Nicholas finished treatment on 11/18/2010. He will continue to go for blood work for the next 3 years. He is still in remission.

Saturday, January 10, 2009

The Shannon Family -- Waiting for the Snow

Hi All,
It has been a very busy week for Nick. Clinic on Monday and then school on Thurday. (previous blog). On Wednesday, school was canceled for Colby so all 3 boys went over to Nancy's house (a wonderful person who runs daycare out of her house). Tom stayed the whole day and I picked Nick & Colby up at lunchtime. They both had a great time. Nick was the one who really wanted to go and see his friends. We are always nervous about how much we should let Nick go out and do. On Friday we had Michael over for a playdate. Unfortunately Nick was feeling tired for most of the day, so Michael played solo for a little while on the Wii. Colby came home from school and they played together until he had to leave. (Sorry Debbie, we'll try it again). It is hard to understand how Nick is feeling at times. One minute he is running around and the next he sleeps all day. He was in pain on Friday night to but refused to take pain medicine so it was heartbreaking to see him just lie on the couch trying to deal with it. He ended up going to bed and had a better day today. Auntie Lisa picked up Colby and Nick and brought them to her house. Of course, Nick was excited to go and jumped in the without even saying goodbye to Mommy. I picked him up in the afternoon and he slept the whole way home. I think he is definitely feeling different. Between the steroids, which makes him cranky and irritable and the chemo, he just does not know how to act sometimes. I guess I can say this week was great for Nick to get out and have some fun, but challenging for us with the meds. in his body and dealing with the mood swings. We move onto another week......
Just on a side note, we do read this blog to Nick at times and we would love to hear from you all out there. Take care. Oh yeah, we are suppose to get 7-10 inches of snow tonight, so maybe we can go outside tomorrow and build snowmen!!!

Thursday, January 8, 2009

Nick went to School!

Well we finally were able to send Nick to school today. We were very hesitant at first, but what are we to do. He is still a 4 year old boy. When I dropped him off this morning he was so excited, I was scared! We walked in and instantly one of Nick's great buddies jumped up and screamed in excitement. If you could have seen the look on Nick's face. He was so happy. Nick does not seem to care about what he looks like. He took his hat off and some of the kids were pointing and talking about the lack of hair on his head. He just stated, "I've lost all my hair because of the medicine I am taking". No big deal and the kids accepted that and though no big deal. Within 5 minutes he was just like all the rest playing and enjoying his morning.

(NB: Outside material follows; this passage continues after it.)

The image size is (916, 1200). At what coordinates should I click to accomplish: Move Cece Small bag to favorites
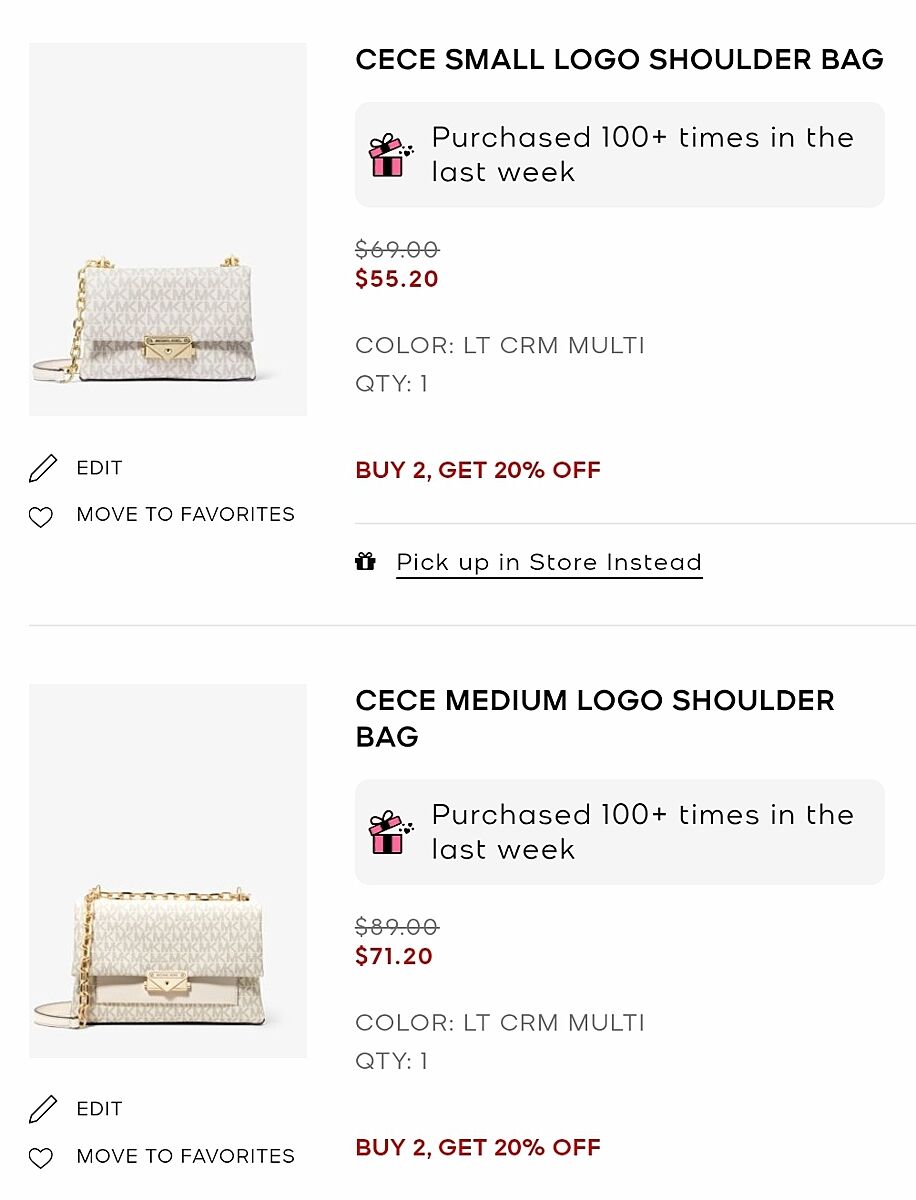coord(185,515)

As I left I said goodbye...Nick didn't really care, "Bye dad" is all he said. Grammy picked him up at 11 this morning and I understand from talking with Karen that he had a great day. Only once did he complain that the kids were to loud (there has been some indication that the chemo will affect the ear drums). Not sure that is the case or if it was a little overwhelming at points. Either way we are ecstatic that the day went so well, now we will wait and see if he catches anything.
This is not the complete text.